(Given information)

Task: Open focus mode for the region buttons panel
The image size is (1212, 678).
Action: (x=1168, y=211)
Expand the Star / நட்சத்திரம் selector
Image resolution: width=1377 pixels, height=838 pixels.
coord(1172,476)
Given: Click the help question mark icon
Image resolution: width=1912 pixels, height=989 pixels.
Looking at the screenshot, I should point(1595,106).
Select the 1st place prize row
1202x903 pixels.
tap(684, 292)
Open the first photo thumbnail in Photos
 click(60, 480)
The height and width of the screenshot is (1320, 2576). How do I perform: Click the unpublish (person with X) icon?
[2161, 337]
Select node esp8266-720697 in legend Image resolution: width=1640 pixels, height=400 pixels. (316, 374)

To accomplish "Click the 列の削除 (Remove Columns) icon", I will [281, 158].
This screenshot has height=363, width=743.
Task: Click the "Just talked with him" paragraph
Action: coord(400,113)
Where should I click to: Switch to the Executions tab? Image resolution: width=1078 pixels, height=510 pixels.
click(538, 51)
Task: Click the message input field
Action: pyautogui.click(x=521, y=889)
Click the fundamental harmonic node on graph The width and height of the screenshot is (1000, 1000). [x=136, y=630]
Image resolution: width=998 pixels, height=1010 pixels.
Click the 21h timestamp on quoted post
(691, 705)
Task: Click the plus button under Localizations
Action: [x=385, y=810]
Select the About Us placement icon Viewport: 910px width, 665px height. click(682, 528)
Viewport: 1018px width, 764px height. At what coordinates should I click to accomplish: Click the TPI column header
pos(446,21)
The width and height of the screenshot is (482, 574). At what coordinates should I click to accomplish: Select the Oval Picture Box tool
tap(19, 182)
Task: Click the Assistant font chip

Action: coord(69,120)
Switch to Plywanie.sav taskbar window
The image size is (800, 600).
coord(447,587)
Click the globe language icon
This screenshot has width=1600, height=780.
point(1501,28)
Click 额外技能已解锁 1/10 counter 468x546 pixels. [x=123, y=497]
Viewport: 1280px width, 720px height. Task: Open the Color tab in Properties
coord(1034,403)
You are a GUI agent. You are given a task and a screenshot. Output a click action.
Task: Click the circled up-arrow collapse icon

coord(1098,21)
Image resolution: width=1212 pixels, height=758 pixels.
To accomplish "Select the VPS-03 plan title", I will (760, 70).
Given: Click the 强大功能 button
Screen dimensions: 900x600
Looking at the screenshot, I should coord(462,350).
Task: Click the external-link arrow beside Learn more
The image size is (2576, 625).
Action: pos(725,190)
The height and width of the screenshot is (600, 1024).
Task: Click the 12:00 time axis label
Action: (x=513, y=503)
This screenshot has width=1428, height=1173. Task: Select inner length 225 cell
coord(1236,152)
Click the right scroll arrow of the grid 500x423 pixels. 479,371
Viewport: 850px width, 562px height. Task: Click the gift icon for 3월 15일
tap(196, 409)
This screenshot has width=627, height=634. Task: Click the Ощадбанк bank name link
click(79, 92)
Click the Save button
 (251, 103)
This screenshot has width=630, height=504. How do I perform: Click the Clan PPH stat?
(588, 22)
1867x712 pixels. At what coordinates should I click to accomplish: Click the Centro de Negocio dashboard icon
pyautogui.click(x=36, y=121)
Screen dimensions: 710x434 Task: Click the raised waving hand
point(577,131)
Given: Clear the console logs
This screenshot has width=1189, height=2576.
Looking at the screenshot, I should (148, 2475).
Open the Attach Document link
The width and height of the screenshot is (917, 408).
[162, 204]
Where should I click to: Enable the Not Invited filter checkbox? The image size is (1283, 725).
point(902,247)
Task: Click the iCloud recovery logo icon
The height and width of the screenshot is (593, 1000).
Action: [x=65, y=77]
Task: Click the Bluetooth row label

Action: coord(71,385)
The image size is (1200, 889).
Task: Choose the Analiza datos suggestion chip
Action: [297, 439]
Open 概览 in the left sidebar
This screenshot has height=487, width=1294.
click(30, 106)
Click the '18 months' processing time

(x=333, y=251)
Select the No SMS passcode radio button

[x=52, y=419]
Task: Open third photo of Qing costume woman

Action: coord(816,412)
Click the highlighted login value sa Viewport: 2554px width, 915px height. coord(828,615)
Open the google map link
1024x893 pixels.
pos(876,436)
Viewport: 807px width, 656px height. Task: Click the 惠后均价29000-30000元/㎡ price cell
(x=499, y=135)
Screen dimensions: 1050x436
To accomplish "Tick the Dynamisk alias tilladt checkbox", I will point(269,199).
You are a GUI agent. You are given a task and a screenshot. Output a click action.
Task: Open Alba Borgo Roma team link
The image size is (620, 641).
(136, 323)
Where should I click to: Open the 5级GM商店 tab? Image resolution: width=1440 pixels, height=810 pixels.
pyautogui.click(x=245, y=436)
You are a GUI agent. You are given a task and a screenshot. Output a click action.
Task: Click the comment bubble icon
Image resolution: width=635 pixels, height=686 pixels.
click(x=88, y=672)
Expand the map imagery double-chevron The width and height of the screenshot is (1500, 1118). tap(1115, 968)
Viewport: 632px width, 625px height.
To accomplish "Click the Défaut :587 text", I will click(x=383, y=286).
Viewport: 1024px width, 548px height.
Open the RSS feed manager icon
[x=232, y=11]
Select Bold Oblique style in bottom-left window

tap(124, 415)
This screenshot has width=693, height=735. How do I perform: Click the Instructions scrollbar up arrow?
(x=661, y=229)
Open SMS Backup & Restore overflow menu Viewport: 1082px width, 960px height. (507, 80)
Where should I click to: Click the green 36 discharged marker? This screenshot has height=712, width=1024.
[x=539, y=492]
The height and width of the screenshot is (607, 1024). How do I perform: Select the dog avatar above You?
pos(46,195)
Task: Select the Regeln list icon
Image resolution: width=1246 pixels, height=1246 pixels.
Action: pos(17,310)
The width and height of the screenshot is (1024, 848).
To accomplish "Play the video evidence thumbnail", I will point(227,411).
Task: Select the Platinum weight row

(End Given information)

*What you are asked to do*.
Check every line of the entries above for the word "node" and report how many lines contain it, giving the number only.

*Exercise output*.
2